PROBLEM 1: According to the forum thread on blood, gore, and action, which movie was the worst offender for excessive gore?
-- begin PAGE EXCERPT --
# Blood, gore, and action



## Jabrosky (Aug 30, 2012)

I see myself as a big fan of action most of the time. I love action-packed movies, computer games, and books, and most of the characters I write and draw are either warriors, hunters, or dangerous wild animals. However, after an introspective analysis of my love for action, I have discovered that I actually don't like one element stereotypically associated with the action genre: excessive blood and gore. Especially gore, and especially if humans are the recipients. I love seeing physically dynamic characters maneuvering their bodies about, parrying enemy attacks, and evading danger, but I wince whenever I see them inflict actual bleeding injuries above the level of a few scratches or pokes. If they must hit each other, it shouldn't leave more than a few bruises. That doesn't mean I won't write blood and gore into my stories, because it's often inevitable whenever you have physical combat, but I don't like to actually see the blood and gore in visual media. That's why I avoid horror movies like the plague; they simply offer the gore without letting characters fight back most of the time.

I swear that ever since _300 _came out fantasy action movies have grown excessively gory. The worst offender I can recall was the recent _Immortals _movie; it would have been mediocre had the filmmakers not gone overboard in cutting up the characters and spilling CGI blood everywhere.

Anyone else weird like me in liking action but not gore?


----------



## Philip Overby (Aug 30, 2012)
-- end PAGE EXCERPT --
-- begin EXERCISE MATERIALS --
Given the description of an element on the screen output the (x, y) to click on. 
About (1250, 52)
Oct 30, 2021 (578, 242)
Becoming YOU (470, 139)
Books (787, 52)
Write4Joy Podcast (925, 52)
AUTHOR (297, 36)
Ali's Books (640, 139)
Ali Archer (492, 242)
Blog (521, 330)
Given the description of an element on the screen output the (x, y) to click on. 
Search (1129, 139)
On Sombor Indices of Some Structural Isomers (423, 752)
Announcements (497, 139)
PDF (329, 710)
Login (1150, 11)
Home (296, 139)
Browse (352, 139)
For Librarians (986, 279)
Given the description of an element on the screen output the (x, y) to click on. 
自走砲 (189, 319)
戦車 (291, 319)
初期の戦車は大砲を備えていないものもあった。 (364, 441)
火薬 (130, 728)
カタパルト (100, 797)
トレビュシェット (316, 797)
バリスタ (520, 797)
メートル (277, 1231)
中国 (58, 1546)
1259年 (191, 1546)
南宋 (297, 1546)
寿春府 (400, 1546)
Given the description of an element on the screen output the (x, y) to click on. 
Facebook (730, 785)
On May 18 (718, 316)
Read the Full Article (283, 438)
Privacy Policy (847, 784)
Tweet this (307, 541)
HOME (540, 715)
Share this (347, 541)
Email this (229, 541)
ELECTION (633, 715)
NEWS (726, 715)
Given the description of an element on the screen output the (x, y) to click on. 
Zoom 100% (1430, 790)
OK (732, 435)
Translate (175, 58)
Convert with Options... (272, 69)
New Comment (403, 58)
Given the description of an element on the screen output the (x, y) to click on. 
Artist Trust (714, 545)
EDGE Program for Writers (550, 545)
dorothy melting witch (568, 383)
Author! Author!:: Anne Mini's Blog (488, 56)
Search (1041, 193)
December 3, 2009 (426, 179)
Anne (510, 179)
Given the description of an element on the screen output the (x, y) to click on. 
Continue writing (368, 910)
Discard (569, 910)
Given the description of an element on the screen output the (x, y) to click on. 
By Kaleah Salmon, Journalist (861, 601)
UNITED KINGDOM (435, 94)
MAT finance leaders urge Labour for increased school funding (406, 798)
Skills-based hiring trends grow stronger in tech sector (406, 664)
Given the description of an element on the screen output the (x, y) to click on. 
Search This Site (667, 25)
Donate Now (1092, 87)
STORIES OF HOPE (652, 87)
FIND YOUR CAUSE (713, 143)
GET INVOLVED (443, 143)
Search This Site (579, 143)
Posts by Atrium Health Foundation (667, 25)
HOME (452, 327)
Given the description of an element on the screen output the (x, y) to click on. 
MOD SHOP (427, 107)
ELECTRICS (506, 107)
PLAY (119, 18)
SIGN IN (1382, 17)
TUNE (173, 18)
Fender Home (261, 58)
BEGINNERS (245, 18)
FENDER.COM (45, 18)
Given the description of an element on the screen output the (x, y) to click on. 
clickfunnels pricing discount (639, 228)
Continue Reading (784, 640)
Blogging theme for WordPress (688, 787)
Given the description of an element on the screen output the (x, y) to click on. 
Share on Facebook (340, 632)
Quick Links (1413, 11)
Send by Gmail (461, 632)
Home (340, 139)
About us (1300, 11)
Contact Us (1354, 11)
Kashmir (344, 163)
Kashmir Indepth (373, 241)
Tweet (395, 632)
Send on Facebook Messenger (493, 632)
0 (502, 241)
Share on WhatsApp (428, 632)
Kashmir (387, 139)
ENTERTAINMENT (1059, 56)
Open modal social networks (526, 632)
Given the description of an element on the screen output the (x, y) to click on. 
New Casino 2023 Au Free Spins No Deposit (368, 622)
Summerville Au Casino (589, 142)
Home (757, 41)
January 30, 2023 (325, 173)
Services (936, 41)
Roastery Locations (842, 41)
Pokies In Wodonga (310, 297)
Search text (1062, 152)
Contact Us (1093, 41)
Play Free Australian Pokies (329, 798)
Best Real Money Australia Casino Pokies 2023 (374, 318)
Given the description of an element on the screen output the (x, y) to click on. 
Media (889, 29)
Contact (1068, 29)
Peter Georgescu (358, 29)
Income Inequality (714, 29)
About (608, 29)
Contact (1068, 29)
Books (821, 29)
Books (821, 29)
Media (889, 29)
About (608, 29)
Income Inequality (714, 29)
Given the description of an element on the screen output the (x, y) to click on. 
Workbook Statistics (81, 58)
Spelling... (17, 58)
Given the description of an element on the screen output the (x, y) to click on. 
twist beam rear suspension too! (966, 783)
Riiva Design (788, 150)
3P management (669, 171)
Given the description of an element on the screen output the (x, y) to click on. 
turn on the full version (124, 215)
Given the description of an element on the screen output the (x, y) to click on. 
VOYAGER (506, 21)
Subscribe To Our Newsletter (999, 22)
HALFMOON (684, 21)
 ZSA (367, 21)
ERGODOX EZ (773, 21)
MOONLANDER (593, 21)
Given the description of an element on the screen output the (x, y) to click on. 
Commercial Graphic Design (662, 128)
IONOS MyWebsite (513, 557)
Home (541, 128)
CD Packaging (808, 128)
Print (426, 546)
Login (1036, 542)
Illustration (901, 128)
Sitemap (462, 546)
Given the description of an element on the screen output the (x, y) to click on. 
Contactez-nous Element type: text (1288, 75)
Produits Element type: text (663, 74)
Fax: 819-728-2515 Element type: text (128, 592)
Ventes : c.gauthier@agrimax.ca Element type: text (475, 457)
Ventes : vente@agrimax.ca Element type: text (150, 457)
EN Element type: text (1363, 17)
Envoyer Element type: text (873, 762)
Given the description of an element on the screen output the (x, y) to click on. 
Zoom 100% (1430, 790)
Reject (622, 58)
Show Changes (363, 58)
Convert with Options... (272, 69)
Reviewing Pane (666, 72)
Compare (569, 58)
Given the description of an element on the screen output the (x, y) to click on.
-- end EXERCISE MATERIALS --
PROBLEM 2: Rewrite the entries from their first line through the line containing "Blog (521, 330)", changing "Podcast" to "Show" and leaving everything else unchanged. Return only those lines.

FULL SOLUTION 1: Immortals

FULL SOLUTION 2:
Given the description of an element on the screen output the (x, y) to click on. 
About (1250, 52)
Oct 30, 2021 (578, 242)
Becoming YOU (470, 139)
Books (787, 52)
Write4Joy Show (925, 52)
AUTHOR (297, 36)
Ali's Books (640, 139)
Ali Archer (492, 242)
Blog (521, 330)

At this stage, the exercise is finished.